Minister Stephen Tsang van Openbare Werken en Ruimtelijke Ordening (OWRO) wil zo min mogelijk ambtenaren thuishebben.
Hij zegt dat ambtenaren aan het werk moeten. “Ik wil zo min mogelijk mensen thuis hebben. Als ze moeten komen werken, moeten ze werken”, aldus de bewindsman op vragen van de pers.
Op een vraag over de kritiek op de benoeming van Grasella Jozefzoon tot waarnemend directeur Onderzoek en Dienstverlening op het ministerie van OWRO, gaf de minister aan de sentimenten te begrijpen.
“We komen uit een periode waarin ‘friends and family’ meerdere dubbele functies kregen. Wat Jozefzoon betreft: zij was door de vorige minister thuisgezet.
Ze gaf me al die tijd waardevolle adviezen over het ministerie van OW, aangezien zij directeur was van de Wegenautoriteit. Toen de positie vacant was, heb ik haar gevraagd of ze wilde waarnemen, omdat zij voor mij de meest geschikte persoon was”, deelde de bewindsman.
Tsang vindt het jammer dat de benoeming zo breed is uitgemeten. Eerder deze maand werd Jozefzoon door president Simons geïnstalleerd als lid van de Staatsraad.
“Voordat ik haar vroeg om waar te nemen, heb ik contact opgenomen met de Staatsraad en gevraagd of dit haar functioneren zou belemmeren.
“De Staatsraad gaf aan dat nagenoeg alle leden een eigen baan of functie hebben, dus het zou geen probleem moeten vormen.
“Overigens was mevrouw Jozefzoon thuisgezet met behoud van haar salaris. Er zijn dus geen extra salariskosten voor de overheid. Mijn uitgangspunt is dat ik zo min mogelijk mensen thuis wil hebben.”
Ten aanzien van de ontheffing van directeur Indersing Gangabisoensingh van het directoraat Openbaar Groen & Afvalbeheer (OGA), zei Tsang dat de functionaris buiten functie is gesteld naar aanleiding van een brief van de Interne Controle.

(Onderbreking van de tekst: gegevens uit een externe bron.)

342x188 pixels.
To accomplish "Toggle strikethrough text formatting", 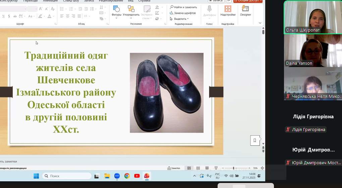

“Er werden misstanden geconstateerd bij OGA. Omdat hij de leidinggevende is, heb ik hem gevraagd tijdelijk een stap opzij te zetten, zodat het onderzoek vlot kan verlopen. Voor de duidelijkheid: niemand wordt gecriminaliseerd.
” Ik kan de man niet in functie laten zolang het onderzoek loopt. Ik vraag begrip van de samenleving, want het gaat niet om het criminaliseren van mensen, maar om het belang van het onderzoek”, aldus de bewindsman.